The Supreme Court – FS Cairo (Nile Plaza) LLC v Lady Christine Brownlie

15 January 2021

We represented Lady Christine Brownlie in this Appeal, which has just been heard by the Supreme Court.

This is the second time that the case has been to the Supreme Court.  There have also been two visits to the Court of Appeal, and before that to the High Court.

The original claim arose from a fatal road traffic accident which happened in Egypt eleven years ago. In the accident Lady Brownlie was seriously injured, and her husband, the late Sir Ian Brownlie QC, died, along with his daughter Rebecca.

The accident happened during an excursion that had been organised by the Four Seasons Hotel, which is where the Brownlie party were staying.
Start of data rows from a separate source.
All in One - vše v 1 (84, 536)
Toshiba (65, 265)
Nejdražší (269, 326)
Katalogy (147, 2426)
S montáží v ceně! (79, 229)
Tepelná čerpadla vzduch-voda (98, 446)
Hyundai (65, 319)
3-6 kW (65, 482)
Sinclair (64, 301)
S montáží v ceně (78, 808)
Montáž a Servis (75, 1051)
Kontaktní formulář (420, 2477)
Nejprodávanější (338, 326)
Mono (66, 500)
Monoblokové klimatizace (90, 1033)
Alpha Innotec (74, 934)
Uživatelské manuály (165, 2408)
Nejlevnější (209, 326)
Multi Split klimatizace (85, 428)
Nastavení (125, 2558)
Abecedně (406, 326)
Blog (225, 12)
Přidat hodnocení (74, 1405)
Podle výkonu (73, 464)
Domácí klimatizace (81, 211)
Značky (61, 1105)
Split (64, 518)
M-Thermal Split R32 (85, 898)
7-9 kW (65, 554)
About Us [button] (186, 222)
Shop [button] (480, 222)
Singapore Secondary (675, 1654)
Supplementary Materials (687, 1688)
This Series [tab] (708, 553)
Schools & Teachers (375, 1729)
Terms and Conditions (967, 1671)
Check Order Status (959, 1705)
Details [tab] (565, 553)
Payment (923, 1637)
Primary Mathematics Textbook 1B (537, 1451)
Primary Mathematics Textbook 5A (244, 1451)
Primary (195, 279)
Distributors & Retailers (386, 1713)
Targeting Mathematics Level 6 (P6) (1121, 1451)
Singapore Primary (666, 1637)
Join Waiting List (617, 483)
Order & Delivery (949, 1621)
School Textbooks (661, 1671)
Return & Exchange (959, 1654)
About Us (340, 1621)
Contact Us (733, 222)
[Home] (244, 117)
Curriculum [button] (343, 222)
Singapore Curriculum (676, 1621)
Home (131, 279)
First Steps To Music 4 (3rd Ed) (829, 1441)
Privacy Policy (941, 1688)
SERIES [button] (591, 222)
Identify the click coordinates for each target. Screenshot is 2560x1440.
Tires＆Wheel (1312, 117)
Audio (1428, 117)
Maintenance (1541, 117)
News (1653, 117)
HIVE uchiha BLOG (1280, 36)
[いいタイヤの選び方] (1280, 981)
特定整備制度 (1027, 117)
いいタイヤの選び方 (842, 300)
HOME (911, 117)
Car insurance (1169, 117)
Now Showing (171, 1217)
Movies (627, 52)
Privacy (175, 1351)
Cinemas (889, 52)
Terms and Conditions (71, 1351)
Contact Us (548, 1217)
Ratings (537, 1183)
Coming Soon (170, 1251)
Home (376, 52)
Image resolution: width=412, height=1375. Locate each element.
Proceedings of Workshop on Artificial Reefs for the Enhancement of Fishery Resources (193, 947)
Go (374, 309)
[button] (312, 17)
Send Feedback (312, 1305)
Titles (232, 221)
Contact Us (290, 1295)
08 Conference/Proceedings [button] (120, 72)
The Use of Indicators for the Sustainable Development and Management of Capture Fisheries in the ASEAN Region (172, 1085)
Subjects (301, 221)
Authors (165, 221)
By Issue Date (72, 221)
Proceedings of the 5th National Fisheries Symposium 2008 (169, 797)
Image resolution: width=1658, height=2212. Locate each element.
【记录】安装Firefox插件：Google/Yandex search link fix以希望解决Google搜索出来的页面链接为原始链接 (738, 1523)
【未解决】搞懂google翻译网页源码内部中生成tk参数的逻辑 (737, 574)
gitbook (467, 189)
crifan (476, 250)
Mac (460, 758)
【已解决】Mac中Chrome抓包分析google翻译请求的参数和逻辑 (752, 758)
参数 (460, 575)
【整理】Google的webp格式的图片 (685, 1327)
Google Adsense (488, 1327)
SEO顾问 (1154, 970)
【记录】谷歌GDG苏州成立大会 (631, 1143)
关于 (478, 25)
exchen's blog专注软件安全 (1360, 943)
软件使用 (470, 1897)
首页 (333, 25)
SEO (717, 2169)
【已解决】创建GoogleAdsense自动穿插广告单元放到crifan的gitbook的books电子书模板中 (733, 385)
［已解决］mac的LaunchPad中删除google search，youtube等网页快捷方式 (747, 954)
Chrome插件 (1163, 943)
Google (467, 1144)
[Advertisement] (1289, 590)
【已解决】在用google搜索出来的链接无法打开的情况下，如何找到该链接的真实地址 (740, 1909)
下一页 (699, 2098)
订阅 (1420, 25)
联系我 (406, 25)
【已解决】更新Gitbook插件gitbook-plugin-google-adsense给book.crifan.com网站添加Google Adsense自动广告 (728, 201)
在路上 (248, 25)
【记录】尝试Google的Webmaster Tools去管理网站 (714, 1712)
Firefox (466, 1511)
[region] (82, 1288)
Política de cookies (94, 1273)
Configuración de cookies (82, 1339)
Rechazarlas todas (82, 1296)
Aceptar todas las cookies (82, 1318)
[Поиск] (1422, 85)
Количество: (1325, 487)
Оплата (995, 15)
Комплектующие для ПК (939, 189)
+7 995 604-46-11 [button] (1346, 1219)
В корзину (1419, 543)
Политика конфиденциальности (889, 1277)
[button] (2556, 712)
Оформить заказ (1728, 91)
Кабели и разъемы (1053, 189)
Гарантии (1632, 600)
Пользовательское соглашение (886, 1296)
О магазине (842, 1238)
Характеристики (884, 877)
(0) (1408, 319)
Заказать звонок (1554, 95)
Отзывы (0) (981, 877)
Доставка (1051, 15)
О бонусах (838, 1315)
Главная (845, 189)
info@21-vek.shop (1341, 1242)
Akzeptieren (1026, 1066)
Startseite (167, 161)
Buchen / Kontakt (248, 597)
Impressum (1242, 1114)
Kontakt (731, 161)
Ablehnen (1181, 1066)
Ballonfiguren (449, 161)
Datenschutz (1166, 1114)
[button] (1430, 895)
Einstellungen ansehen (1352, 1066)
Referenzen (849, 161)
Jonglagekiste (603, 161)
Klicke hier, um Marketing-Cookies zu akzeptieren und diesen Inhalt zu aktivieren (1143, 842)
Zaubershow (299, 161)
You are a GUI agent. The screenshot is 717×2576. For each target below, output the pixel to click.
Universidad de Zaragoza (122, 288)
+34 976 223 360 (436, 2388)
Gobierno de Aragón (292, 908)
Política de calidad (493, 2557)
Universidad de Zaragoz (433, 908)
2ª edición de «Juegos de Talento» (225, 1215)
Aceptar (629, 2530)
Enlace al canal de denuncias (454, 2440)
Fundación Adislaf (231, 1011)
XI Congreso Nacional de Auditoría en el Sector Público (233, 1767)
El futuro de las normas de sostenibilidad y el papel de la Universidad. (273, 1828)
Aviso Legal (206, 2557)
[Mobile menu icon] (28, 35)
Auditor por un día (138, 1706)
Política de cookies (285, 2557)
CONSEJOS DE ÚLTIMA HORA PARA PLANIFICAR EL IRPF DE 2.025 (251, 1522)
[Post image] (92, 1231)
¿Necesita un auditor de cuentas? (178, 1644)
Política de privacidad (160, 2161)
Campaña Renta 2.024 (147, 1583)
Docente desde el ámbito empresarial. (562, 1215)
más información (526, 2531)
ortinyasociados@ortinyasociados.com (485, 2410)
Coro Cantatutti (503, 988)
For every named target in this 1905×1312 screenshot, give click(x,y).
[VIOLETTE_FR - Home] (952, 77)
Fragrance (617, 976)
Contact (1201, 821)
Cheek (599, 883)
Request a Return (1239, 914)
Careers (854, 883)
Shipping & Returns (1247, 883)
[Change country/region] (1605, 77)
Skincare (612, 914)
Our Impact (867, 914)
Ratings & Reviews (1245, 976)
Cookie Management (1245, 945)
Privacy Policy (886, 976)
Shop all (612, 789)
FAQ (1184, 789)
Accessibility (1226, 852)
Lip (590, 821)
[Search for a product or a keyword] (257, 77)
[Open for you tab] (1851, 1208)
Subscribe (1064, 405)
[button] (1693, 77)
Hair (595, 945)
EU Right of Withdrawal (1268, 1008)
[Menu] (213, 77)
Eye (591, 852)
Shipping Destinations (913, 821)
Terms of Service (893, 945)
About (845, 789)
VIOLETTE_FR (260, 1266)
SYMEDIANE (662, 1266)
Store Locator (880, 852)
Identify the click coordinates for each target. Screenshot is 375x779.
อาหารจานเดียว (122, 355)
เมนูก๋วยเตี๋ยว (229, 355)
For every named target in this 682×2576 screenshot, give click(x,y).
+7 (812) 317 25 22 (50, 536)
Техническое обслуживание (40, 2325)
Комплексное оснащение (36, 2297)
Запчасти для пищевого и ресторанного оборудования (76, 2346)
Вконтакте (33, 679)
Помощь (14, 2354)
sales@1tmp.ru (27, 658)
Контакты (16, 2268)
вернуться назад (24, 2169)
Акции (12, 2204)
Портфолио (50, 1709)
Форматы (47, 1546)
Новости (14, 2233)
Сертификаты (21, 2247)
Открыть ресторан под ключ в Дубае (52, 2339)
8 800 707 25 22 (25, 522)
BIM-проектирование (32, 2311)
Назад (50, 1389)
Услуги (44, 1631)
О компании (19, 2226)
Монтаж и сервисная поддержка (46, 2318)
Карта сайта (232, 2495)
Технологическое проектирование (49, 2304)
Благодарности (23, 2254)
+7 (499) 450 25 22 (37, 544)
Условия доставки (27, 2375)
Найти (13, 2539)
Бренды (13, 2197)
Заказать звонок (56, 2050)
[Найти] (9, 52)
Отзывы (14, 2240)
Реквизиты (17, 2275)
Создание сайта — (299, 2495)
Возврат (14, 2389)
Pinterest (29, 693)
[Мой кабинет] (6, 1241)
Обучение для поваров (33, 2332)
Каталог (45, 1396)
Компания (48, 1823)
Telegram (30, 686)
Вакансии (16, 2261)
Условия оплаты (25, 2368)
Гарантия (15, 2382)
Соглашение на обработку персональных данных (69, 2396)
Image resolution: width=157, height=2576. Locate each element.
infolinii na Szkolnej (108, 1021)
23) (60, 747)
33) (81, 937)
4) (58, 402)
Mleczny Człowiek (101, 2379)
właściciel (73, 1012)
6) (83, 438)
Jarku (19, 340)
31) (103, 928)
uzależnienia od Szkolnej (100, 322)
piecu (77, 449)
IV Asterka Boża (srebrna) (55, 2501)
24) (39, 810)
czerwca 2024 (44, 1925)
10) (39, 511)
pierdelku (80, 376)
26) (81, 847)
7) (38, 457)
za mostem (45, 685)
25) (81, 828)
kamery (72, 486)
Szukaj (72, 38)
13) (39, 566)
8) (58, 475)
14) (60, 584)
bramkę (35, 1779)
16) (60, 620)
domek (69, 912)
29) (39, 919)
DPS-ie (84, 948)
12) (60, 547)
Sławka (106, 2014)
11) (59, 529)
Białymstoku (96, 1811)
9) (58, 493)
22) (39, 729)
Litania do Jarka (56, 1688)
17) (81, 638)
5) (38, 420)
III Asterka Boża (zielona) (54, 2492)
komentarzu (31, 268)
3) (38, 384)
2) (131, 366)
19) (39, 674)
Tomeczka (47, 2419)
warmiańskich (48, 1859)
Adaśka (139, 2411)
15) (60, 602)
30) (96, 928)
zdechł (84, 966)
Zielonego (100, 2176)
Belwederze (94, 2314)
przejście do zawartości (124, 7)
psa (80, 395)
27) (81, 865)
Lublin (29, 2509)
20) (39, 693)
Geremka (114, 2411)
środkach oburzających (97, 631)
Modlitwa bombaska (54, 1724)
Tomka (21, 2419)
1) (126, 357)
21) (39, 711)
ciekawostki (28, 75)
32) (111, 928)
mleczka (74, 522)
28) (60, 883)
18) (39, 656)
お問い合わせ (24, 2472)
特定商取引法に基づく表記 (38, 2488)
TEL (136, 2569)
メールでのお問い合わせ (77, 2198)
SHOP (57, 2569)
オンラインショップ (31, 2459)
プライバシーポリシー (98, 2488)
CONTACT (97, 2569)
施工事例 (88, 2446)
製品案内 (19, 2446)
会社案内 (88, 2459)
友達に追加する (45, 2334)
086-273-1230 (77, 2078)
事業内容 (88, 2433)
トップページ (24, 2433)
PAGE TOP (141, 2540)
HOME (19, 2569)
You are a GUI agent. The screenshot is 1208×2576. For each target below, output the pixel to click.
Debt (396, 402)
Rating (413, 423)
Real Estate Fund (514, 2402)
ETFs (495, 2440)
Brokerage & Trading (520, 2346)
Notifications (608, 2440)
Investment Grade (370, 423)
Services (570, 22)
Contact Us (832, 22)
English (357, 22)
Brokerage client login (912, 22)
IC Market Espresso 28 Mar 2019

On returning to England, Lady Brownlie brought a claim against Four Seasons Holdings Incorporated, for damages for injury and losses suffered as a result of the accident.

The case first came before the Supreme Court in 2018.  During that hearing the Defendant was criticised for “ducking and weaving” in response to requests from the Claimant team concerning the correct entity within the Four Seasons Group to be named as the Defendant.  The Court also took the highly unusual step of adjourning the hearing, and ordering the Defendant to provide disclosure of corporate documentation to resolve the point.  It then emerged that Four Seasons Holdings Incorporated was not in fact the correct entity to be named as a Defendant.  Consequently, the Appeal could not proceed against that Defendant, and the Supreme Court referred the case back to the High Court.  Lady Brownlie was then subsequently given leave to amend her Claim Form to name a different Four Seasons entity as Defendant – FS Cairo (Nile Plaza) LLC.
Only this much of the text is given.